[TASK] In the data below, begin at the line with "Product Type: (54, 679)" and stop after the line with "Bauherrenberatung (306, 2509)"; output those lines exactly and no pictures.

[TASK MATERIAL]
- Opening Delimiter -

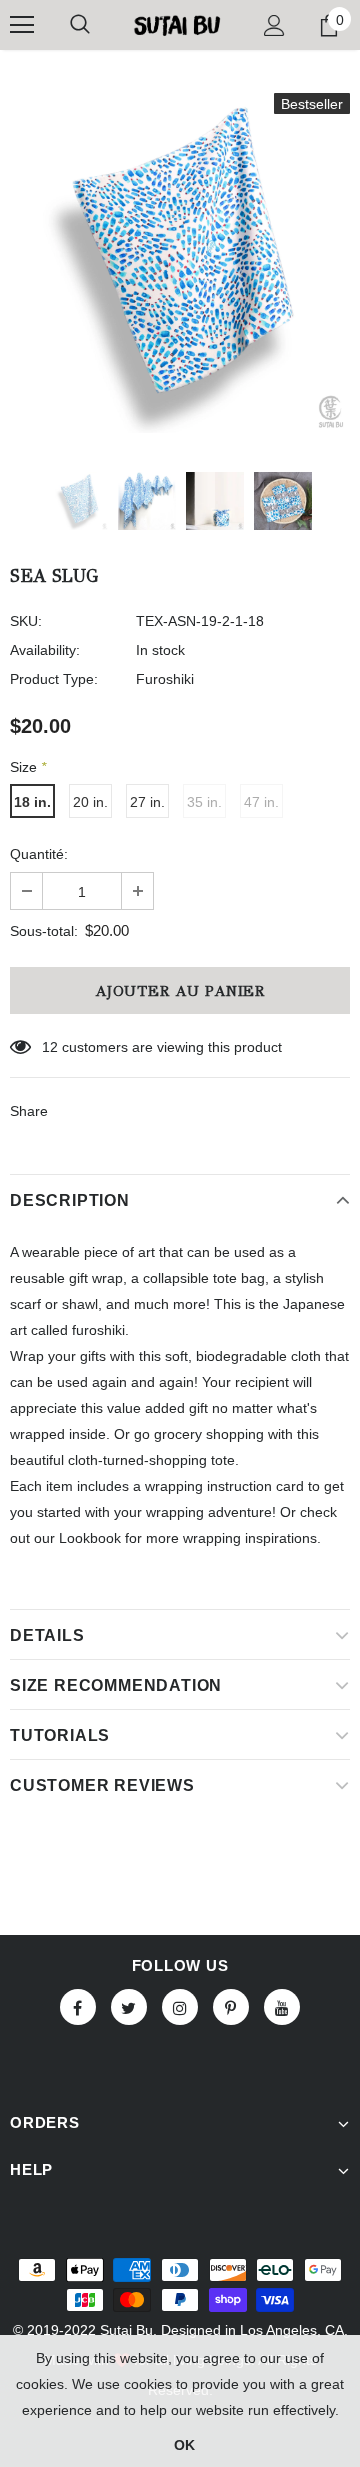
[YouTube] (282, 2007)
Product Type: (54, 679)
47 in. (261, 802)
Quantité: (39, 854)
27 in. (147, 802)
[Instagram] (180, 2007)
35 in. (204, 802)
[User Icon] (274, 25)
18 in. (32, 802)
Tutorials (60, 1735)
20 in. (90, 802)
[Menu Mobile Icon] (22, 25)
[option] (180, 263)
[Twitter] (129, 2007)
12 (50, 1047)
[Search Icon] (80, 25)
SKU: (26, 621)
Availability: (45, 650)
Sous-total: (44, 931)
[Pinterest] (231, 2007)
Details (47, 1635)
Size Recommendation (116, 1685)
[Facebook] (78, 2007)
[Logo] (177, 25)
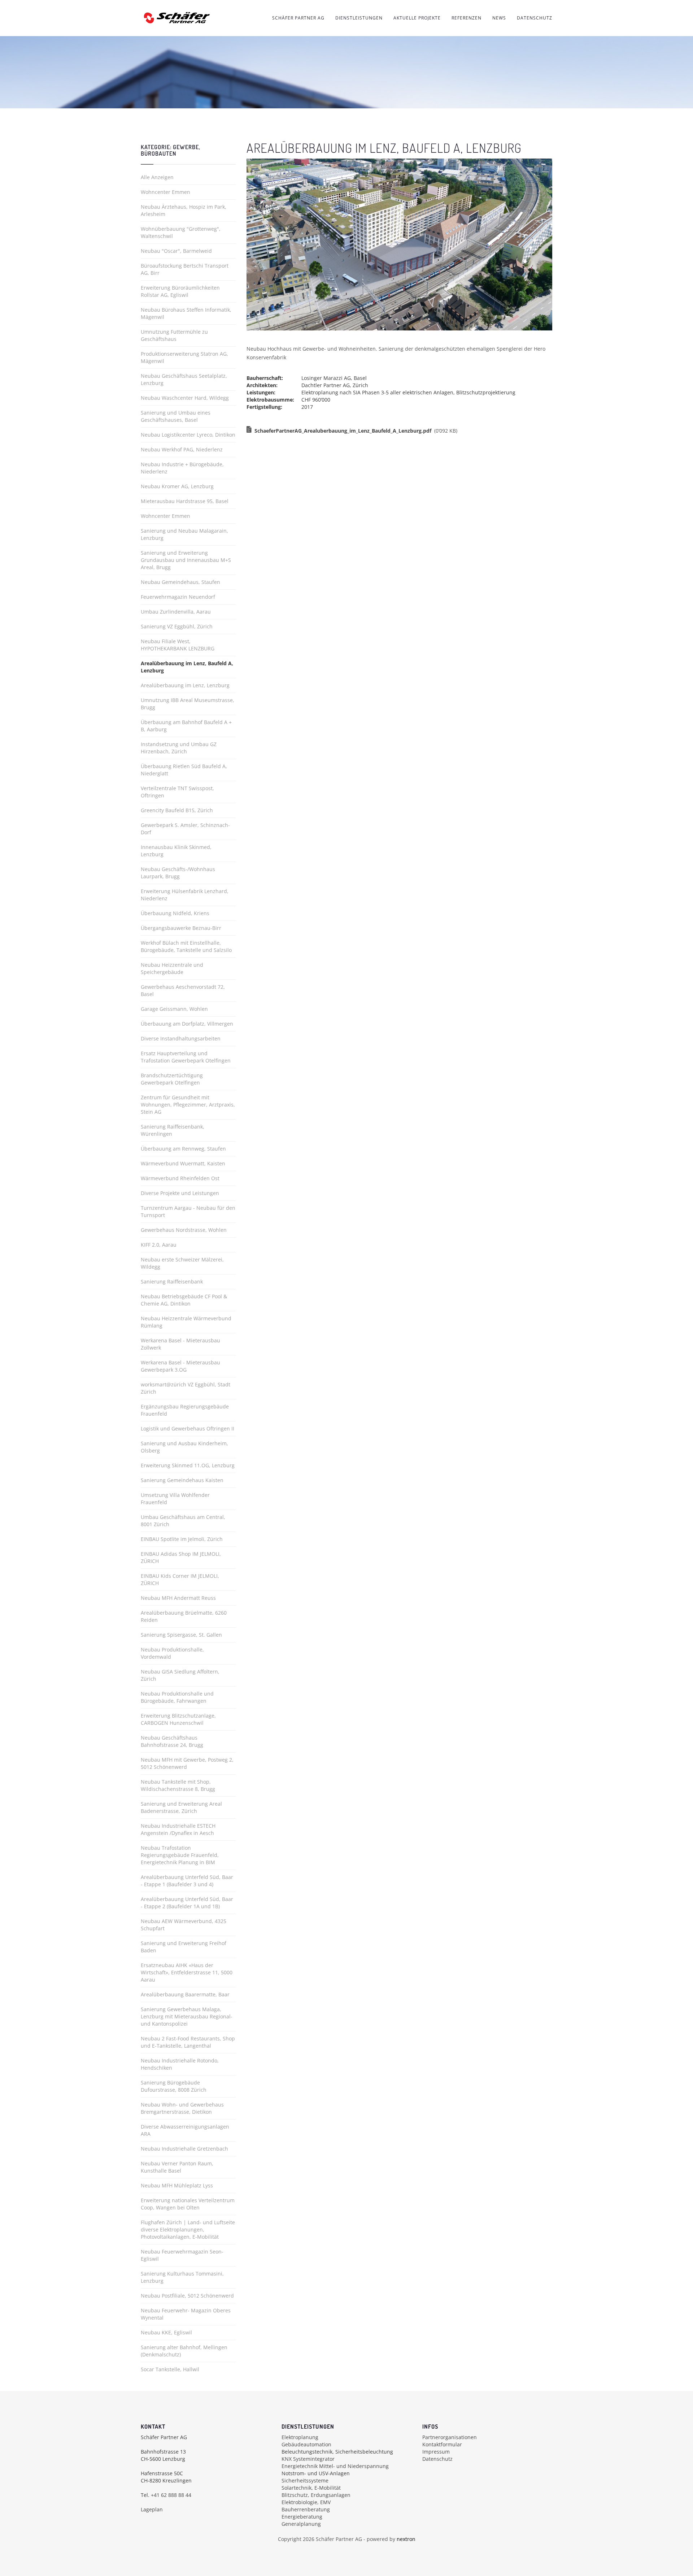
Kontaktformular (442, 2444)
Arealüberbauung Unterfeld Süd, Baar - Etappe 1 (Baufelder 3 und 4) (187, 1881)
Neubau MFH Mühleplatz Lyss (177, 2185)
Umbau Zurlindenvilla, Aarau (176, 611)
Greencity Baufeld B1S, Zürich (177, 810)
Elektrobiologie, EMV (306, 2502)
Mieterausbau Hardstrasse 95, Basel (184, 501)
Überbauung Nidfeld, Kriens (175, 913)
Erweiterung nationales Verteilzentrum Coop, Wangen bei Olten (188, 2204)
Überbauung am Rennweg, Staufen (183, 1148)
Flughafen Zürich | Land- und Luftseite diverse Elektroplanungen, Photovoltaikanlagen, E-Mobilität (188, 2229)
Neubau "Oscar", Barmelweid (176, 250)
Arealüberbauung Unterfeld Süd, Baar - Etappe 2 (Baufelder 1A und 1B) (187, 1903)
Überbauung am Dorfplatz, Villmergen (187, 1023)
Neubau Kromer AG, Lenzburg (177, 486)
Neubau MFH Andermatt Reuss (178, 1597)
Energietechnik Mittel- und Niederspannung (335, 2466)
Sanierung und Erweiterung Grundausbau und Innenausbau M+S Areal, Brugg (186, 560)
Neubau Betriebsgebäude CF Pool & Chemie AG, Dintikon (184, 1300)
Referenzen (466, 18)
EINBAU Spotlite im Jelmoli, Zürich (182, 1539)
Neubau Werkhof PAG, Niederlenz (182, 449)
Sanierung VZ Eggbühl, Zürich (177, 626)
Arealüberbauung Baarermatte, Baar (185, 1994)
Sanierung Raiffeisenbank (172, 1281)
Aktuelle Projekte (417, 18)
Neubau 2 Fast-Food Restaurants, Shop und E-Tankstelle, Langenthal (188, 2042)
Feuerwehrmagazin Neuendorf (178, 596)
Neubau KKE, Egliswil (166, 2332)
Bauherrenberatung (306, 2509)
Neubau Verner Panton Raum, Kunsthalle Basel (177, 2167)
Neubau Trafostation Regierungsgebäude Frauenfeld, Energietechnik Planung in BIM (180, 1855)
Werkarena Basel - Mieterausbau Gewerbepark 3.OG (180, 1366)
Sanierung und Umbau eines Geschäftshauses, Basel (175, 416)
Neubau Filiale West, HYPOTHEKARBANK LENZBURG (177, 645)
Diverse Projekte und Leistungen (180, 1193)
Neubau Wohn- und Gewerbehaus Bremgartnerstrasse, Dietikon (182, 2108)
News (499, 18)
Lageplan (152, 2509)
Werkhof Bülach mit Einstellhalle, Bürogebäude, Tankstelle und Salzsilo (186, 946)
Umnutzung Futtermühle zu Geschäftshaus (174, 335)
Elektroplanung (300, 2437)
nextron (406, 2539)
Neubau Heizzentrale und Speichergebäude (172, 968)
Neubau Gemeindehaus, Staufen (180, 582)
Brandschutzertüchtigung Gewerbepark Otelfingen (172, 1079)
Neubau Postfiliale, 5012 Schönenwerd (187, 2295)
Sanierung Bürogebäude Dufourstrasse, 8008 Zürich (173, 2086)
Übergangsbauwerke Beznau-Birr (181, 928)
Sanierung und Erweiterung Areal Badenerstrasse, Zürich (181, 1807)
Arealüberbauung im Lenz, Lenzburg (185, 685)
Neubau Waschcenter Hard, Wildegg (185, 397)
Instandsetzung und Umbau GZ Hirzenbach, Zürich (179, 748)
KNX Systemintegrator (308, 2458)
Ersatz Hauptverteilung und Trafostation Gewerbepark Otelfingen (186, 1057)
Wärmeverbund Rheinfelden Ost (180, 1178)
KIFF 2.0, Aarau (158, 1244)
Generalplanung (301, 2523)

- Closing Delimiter -

[WRITTEN RESPONSE]
Product Type: (54, 679)
47 in. (261, 802)
Quantité: (39, 854)
27 in. (147, 802)
[Instagram] (180, 2007)
35 in. (204, 802)
[User Icon] (274, 25)
18 in. (32, 802)
Tutorials (60, 1735)
20 in. (90, 802)
[Menu Mobile Icon] (22, 25)
[option] (180, 263)
[Twitter] (129, 2007)
12 (50, 1047)
[Search Icon] (80, 25)
SKU: (26, 621)
Availability: (45, 650)
Sous-total: (44, 931)
[Pinterest] (231, 2007)
Details (47, 1635)
Size Recommendation (116, 1685)
[Facebook] (78, 2007)
[Logo] (177, 25)
Kontaktformular (442, 2444)
Arealüberbauung Unterfeld Süd, Baar - Etappe 1 (Baufelder 3 und 4) (187, 1881)
Neubau MFH Mühleplatz Lyss (177, 2185)
Umbau Zurlindenvilla, Aarau (176, 611)
Greencity Baufeld B1S, Zürich (177, 810)
Elektrobiologie, EMV (306, 2502)
Mieterausbau Hardstrasse 95, Basel (184, 501)
Überbauung Nidfeld, Kriens (175, 913)
Erweiterung nationales Verteilzentrum Coop, Wangen bei Olten (188, 2204)
Überbauung am Rennweg, Staufen (183, 1148)
Flughafen Zürich | Land- und Luftseite diverse Elektroplanungen, Photovoltaikanlagen, E-Mobilität (188, 2229)
Neubau "Oscar", Barmelweid (176, 250)
Arealüberbauung Unterfeld Süd, Baar - Etappe 2 (Baufelder 1A und 1B) (187, 1903)
Überbauung am Dorfplatz, Villmergen (187, 1023)
Neubau Kromer AG, Lenzburg (177, 486)
Neubau MFH Andermatt Reuss (178, 1597)
Energietechnik Mittel- und Niederspannung (335, 2466)
Sanierung und Erweiterung Grundausbau und Innenausbau M+S Areal, Brugg (186, 560)
Neubau Betriebsgebäude CF Pool & Chemie AG, Dintikon (184, 1300)
Referenzen (466, 18)
EINBAU Spotlite im Jelmoli, Zürich (182, 1539)
Neubau Werkhof PAG, Niederlenz (182, 449)
Sanierung VZ Eggbühl, Zürich (177, 626)
Arealüberbauung Baarermatte, Baar (185, 1994)
Sanierung Raiffeisenbank (172, 1281)
Aktuelle Projekte (417, 18)
Neubau 2 Fast-Food Restaurants, Shop und E-Tankstelle, Langenthal (188, 2042)
Feuerwehrmagazin Neuendorf (178, 596)
Neubau KKE, Egliswil (166, 2332)
Bauherrenberatung (306, 2509)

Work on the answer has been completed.